Bibir Naya mengerucut. Mau balas dengan kata-kata pedas, rasanya nggak ada akhlak sebab ada mama dan papa yang sedang makan juga. Naya pun batal mengambil lauk yang itu, dasar Abang pelit!
Naya yang cemberut menjadi hiburan untuk Adrian. Dia baru akan menyodorkan lauk pilihan Naya di depan piring Bang Sakha, tetapi urung sebab keduluan oleh abangnya.
Sakha geserkan piring itu ke dekat Naya. "Minta tolong didekatin piring lauknya kan bisa." Begitu katanya.
Rahee iseng menyahuti, "Kalo minta tolong didekati jodohnya, bisa? Jangan jauh-jauh deh, sama tetangga aja."
"Nggak!" seru Sakha dan Naya kompak.
Altarik menahan senyumnya. Rahee terus-terusan nyinyir, "Ihiy, jodoh nih. Ngomongnya barengan."
"Mama!" Lagi, barengan.
Naya mendelik kepada Sakha. Lalu bilang, "Aku nggak mau sama Abang!"
"Kamu pikir Abang mau sama kamu? Nggak!"
"Aku juga nggak!"
"Ya sama, amit-amit banget." Sakha nyeletuk yang ingin Naya tusuk biji matanya dengan garpu. Ugh!

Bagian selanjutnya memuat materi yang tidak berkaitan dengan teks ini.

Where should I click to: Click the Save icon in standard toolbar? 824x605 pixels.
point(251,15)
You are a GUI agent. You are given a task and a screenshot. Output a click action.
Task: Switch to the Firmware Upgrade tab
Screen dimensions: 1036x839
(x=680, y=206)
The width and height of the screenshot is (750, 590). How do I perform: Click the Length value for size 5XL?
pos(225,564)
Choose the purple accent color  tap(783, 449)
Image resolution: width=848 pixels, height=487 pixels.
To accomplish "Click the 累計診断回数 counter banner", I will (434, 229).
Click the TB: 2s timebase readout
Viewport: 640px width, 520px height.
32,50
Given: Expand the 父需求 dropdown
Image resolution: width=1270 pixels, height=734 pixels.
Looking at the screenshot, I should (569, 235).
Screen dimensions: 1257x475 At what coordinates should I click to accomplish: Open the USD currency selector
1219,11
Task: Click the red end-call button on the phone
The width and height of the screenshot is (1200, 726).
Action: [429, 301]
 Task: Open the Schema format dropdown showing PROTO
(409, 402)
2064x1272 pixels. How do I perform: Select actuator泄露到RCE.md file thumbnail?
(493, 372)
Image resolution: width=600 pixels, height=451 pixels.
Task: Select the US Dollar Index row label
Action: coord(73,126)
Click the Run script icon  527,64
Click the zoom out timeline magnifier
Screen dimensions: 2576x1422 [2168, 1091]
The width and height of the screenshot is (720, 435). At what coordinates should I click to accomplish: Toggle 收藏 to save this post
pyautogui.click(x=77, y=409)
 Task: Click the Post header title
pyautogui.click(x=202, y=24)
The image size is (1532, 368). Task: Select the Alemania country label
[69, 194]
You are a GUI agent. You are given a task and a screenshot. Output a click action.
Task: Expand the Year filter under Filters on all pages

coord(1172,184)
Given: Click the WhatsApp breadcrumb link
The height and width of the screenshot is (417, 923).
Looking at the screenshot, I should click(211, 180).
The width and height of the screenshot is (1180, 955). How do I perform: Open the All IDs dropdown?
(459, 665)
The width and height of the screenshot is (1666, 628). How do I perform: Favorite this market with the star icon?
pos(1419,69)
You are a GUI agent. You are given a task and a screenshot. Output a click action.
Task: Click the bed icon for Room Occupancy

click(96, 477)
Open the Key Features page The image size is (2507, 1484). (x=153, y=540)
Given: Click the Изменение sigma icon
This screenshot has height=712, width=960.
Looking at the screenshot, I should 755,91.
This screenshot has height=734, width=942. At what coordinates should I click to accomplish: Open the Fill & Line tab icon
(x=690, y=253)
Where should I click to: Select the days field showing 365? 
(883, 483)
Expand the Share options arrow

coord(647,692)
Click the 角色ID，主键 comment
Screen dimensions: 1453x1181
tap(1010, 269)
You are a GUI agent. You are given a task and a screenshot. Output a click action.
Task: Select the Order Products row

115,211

Untung saja Papa Altarik angkat bicara, "Makan, Sayang. Jangan debat di depan makanan." Lalu melirik Sakha. "Kamu juga, udah gede jangan cari ribut terus sama Naya."
Sakha mendengkus. Sementara Naya ...
Tunggu saja, nanti, Naya pasti akan colok Bang Sakha!